Opuss offers another opportunity to access short stories but where Penguin Shorts are aimed entirely at the reader, Opuss is aimed at the emerging and tentative writer. It is a community for both the writer and the reader, offering short stories, blogs, poems, jokes, recipes and general chat with other Opuss users. It seeks to offer an integrated writing and social media system. Not only can you interact with other writers but your work is open to constructive critique from fellow users, Opuss puts heavy emphasis on the community aspect of ‘writing community’. The app allows you to follow the progress on any writing you have commented on.
Like all social media sites and apps, Opuss allows you to create a detailed profile when you sign up. You will not be an anonymous username to readers and commentators (unless you want to be). With Opuss you can search for content by topic, which means that readers can get instant access to the writers and genres that appeal to them, meaning that you can develop a following or publish into a market in which you are already established.

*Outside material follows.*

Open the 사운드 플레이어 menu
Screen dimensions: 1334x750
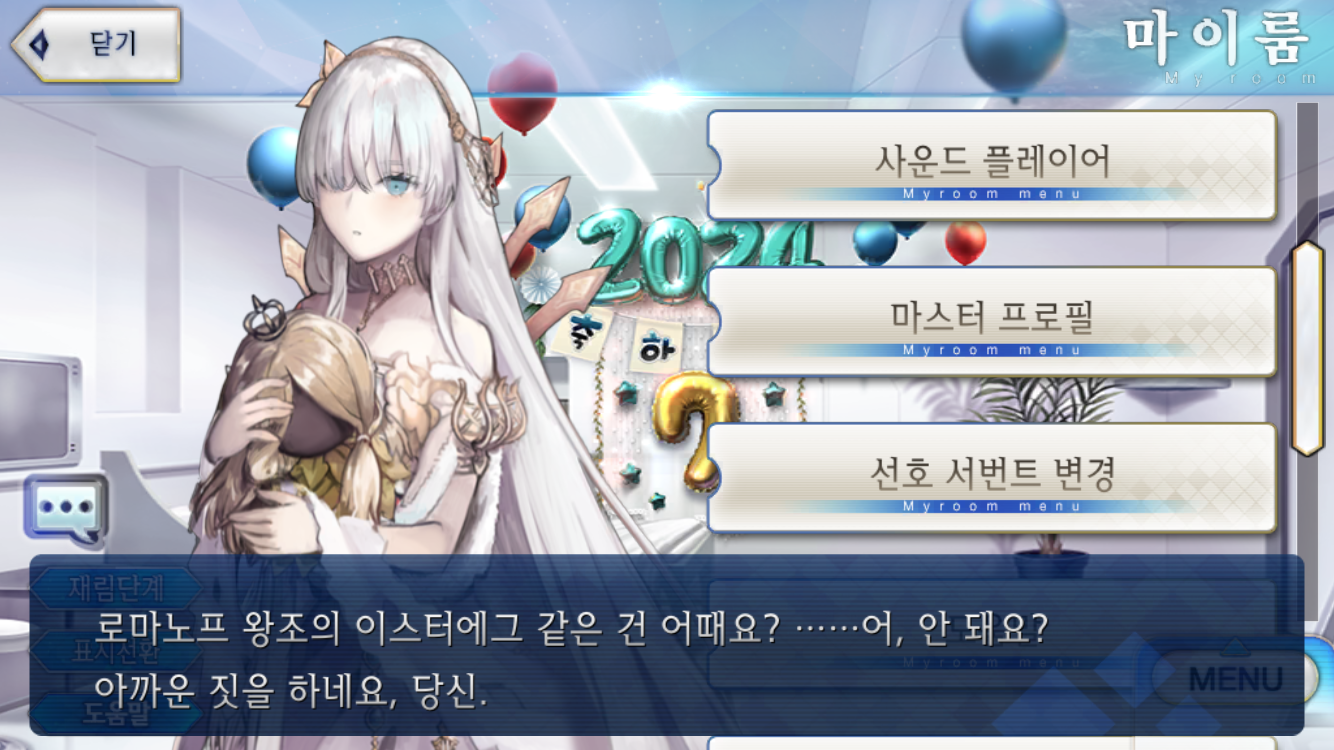tap(992, 165)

By focusing on the community aspects of writing, Opuss is tool for developing your writing craft rather than as a means to get your work published. It is free to download and there is no limit on the number of articles you can upload. It is also networking tool; by allowing users to comment on each other’s work it also allows them to establish connections. In many ways it incorporates the advantages of Twitter, LinkedIn and Facebook without trying to be an application that would supersede the social media stalwarts.
Ether Books is another app aimed at the mobile reader market. The app is aimed at providing content rather than generating it, as is the case with Opuss. While Opuss is aimed at an interchangeable reader/writer community, Ether Books accept short stories, poetry, essays and periodicals; anything that can be described as ‘Byte-sized reading’ by writers for their readers. Unlike Opuss, in which members are free to publish any content they write, Ether has a strict vetting & editorial process that all submitted work must pass.
For writers, there are two membership options; Bronze and Silver. Bronze membership is free and entitles you to five submissions and feedback within 90 days. Silver membership allows you ten submissions with feedback on your work within two weeks at a cost of £25. Downloads cost between £0.69 and £1.49 and each writer gets a 20% royalty fee from every download of their work. While Opuss has focused on ensuring that community and social media integration are central to their app, Ether’s focus has been on quality so that there is a level of prestige to having your work published by Ether Books.
Both Opuss and Ether offer a chance of publication to new writers, giving it momentum and attention. Last month, we interviewed Leigh Fallon who uploaded her manuscript for The Carrier of the Mark to ‘Inkpop’ and watched it surge into the sites top five. From there, she was signed to HarperCollins Teen and The Carrier of the Mark has since gone on to be an international best-seller, with parts two and three of the trilogy to follow.
The short story is slowly making its way back to the reading market’s consideration. Both Opuss and Ether Books have shown that there are now alternatives means for the writer to enter the market. I am currently reading George R. R. Martin’s A Song of Fire and Ice series. Each book is engrossing but you need to set aside at least an hour at a time when reading it. For the reader, short stories offer byte-sized escapism, when time is not on your side. For the writer, these new ways to distribute and consume short stories make the reading audience more accessible than ever.